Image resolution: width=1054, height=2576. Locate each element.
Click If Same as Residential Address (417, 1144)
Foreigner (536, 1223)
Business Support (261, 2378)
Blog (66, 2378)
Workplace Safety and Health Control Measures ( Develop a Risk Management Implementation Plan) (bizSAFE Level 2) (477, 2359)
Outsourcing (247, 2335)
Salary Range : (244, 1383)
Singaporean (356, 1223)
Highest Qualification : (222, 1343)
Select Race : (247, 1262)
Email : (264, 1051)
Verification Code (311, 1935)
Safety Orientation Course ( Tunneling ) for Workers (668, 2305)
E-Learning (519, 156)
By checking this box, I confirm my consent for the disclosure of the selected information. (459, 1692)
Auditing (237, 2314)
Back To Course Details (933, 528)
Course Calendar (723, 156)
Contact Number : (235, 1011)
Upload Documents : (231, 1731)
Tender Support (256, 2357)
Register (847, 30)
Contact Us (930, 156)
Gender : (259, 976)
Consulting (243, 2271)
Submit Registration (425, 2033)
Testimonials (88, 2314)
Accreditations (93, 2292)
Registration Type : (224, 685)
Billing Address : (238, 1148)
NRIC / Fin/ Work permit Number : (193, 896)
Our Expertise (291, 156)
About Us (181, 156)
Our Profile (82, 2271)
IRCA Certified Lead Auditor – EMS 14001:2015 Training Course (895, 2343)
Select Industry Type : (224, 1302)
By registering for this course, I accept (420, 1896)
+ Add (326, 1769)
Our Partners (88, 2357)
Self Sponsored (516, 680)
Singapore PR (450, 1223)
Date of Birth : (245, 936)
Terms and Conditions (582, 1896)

--

### Work request
Your answer must be the line with "Add (326, 1769)" and all lines after it through the final line of the entries, copied exactly and with nothing added.

### Exercise response
+ Add (326, 1769)
Our Partners (88, 2357)
Self Sponsored (516, 680)
Singapore PR (450, 1223)
Date of Birth : (245, 936)
Terms and Conditions (582, 1896)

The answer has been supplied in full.